The Paul J. Schupf Wing for the Works of Alex Katz, which opened at the Colby College Museum of Art in1996, presents ongoing exhibitions of its in-depth collection of Katz’s paintings, cutouts, drawings, and prints.
Katz has received numerous accolades throughout his career. Among them, Katz was inducted by the American Academy and Institute of Arts and Letters in 1988. In 1978, Katz received the U.S. Government grant to participate in an educational and cultural exchange with the USSR. Katz was awarded the John Simon Guggenheim Memorial Fellowship for Painting in 1972.
Works by Alex Katz can be found in over 100 public collections worldwide. Most notably, those in America include: Albright-Knox Museum, Buffalo; The Art Institute of Chicago; The Brooklyn Museum; Carnegie Museum of Art, Pittsburgh; Des Moines Art Center; Hirshhorn Museum and Sculpture Garden at the Smithsonian Institution, Washington, D.C.; The Los Angeles County Museum of Art; The Metropolitan Museum of Art, New York; Milwaukee Art Museum; The Museum of Fine Arts, Boston; The Museum of Modern Art, New York; The National Gallery of Art, Washington, D.C.; National Museum of American Art, Smithsonian Institute, Washington, D.C.; National Portrait Gallery, Smithsonian Institution, Washington, D.C.; Philadelphia Museum of Art; the Wadsworth Athenaeum, Hartford; and The Whitney Museum of American Art, New York.
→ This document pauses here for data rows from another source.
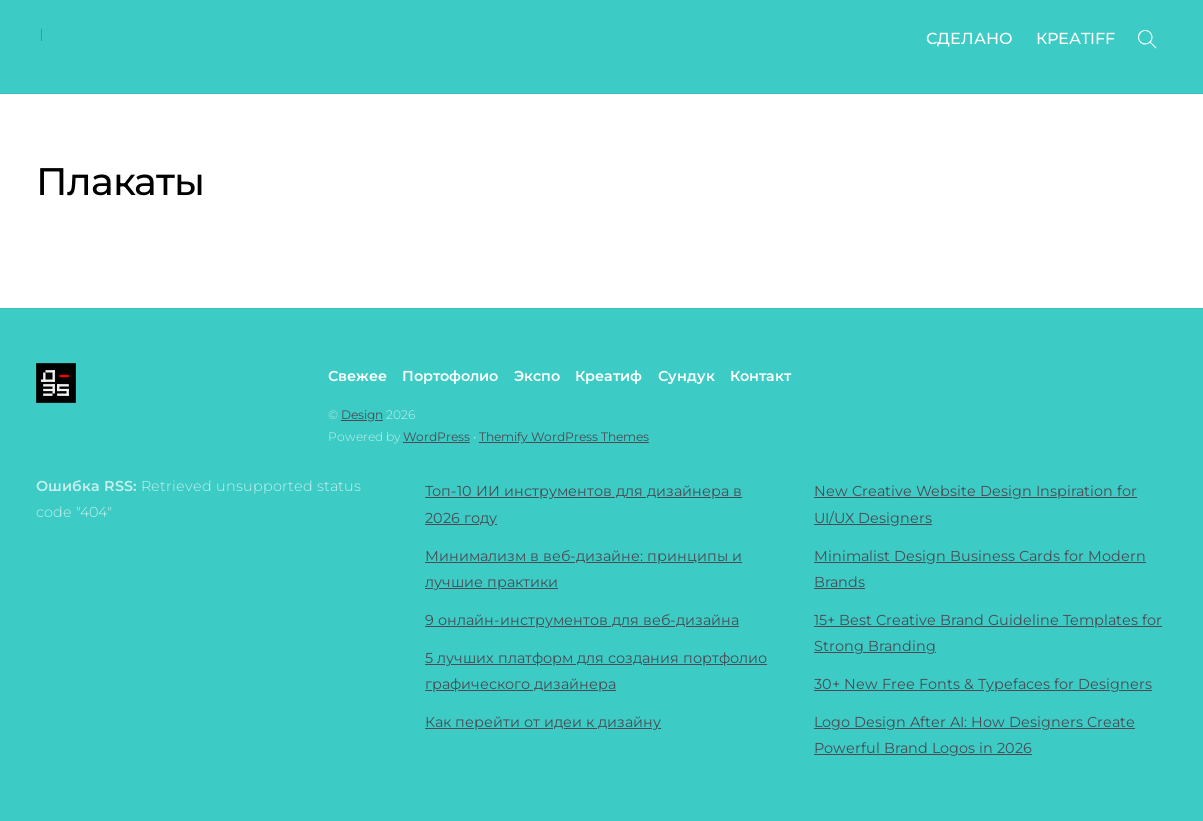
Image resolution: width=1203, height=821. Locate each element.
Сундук (686, 376)
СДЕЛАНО (969, 38)
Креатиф (608, 376)
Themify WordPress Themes (564, 436)
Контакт (760, 376)
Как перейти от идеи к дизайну (543, 722)
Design (362, 414)
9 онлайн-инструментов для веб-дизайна (582, 620)
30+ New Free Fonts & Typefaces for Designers (983, 684)
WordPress (436, 436)
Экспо (537, 376)
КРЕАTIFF (1075, 38)
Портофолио (450, 376)
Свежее (357, 376)
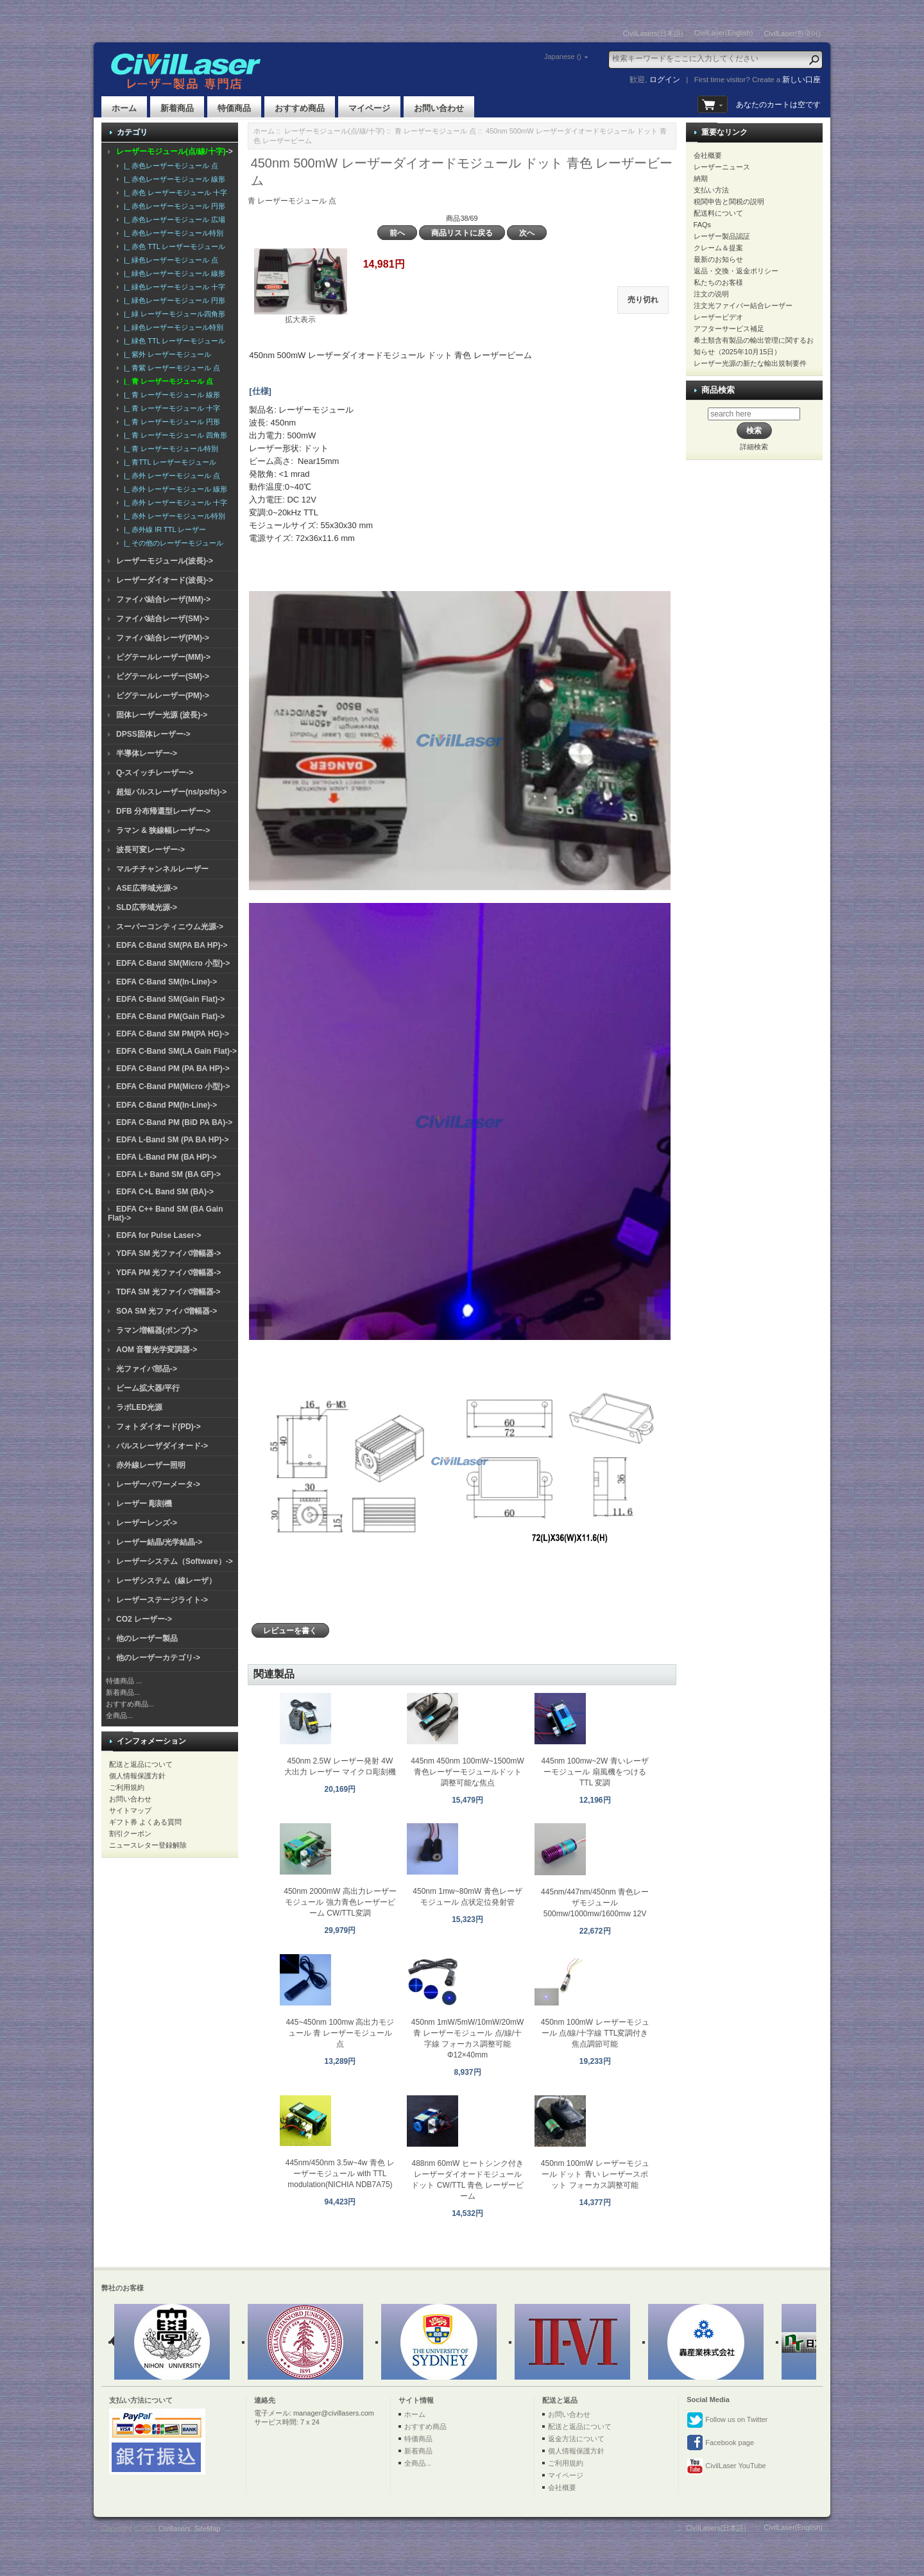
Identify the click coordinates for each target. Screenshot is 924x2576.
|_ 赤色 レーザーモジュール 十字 (173, 192)
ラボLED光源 (139, 1407)
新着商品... (123, 1692)
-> (174, 151)
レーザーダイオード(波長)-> (164, 580)
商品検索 (718, 390)
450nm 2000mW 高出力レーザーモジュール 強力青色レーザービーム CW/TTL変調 (340, 1902)
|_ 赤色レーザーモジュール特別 (171, 233)
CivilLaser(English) (723, 33)
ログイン (664, 79)
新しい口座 (801, 79)
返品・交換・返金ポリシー (736, 271)
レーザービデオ (718, 317)
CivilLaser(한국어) (792, 33)
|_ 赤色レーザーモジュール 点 (169, 165)
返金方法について (576, 2439)
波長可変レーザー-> (150, 849)
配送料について (718, 213)
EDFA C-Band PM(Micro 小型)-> (173, 1086)
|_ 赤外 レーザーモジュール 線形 (173, 489)
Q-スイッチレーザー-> (154, 772)
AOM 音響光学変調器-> (156, 1349)
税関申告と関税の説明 (729, 201)
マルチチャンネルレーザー (162, 868)
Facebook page (720, 2443)
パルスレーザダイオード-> (162, 1445)
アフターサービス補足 (729, 328)
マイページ (369, 108)
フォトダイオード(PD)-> (158, 1426)
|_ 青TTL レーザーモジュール (168, 462)
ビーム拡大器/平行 (148, 1388)
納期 (701, 178)
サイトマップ (130, 1810)
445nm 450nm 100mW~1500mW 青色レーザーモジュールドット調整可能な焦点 (467, 1771)
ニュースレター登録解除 (148, 1845)
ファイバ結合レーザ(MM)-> (163, 599)
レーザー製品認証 (722, 236)
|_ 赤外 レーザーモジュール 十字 (173, 502)
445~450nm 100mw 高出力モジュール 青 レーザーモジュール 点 (340, 2033)
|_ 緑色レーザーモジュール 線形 (172, 273)
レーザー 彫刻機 (144, 1503)
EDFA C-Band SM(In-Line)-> (166, 981)
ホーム (124, 108)
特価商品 (234, 108)
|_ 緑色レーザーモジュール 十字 (172, 287)
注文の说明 (711, 294)
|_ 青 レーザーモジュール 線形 (170, 395)
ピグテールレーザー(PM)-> (162, 695)
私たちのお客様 (718, 282)
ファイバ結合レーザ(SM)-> (162, 618)
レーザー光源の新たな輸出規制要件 (750, 363)
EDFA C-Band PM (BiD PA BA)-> (174, 1122)
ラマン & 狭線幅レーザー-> (163, 830)
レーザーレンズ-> (146, 1522)
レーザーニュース (722, 167)
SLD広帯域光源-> (146, 907)
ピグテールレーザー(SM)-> (162, 676)
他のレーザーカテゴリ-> (158, 1657)
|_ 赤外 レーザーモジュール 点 (170, 475)
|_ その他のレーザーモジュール (171, 543)
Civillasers (174, 2528)
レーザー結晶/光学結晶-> (159, 1542)
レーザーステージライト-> (162, 1599)
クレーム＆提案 (718, 248)
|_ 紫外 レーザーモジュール (165, 354)
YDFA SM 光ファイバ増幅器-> (168, 1253)
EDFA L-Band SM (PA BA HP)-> (172, 1139)
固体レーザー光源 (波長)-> (161, 714)
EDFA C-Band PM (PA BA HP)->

Additionally, Katz’s work can be found in the Albertina (Austria), Museum Moderne Kunst (Austria), the Ateneum Taidemuso (Finland), the Sara Hildén Art Museum (Finland), Museum Brandhorst (Germany), the Bayerische Museum (Germany), Fondation Louis Vuitton (France), Israel Museum, the Metropolitan Museum of Art (Japan), Berardo Collection (Portugal), the Museo Nacional Centro de Arte Reina Sofia (Spain), IVAM Centre Julio Gonzalez (Spain), the Nationalgalerie (Germany), and the Tate Gallery (England), among others.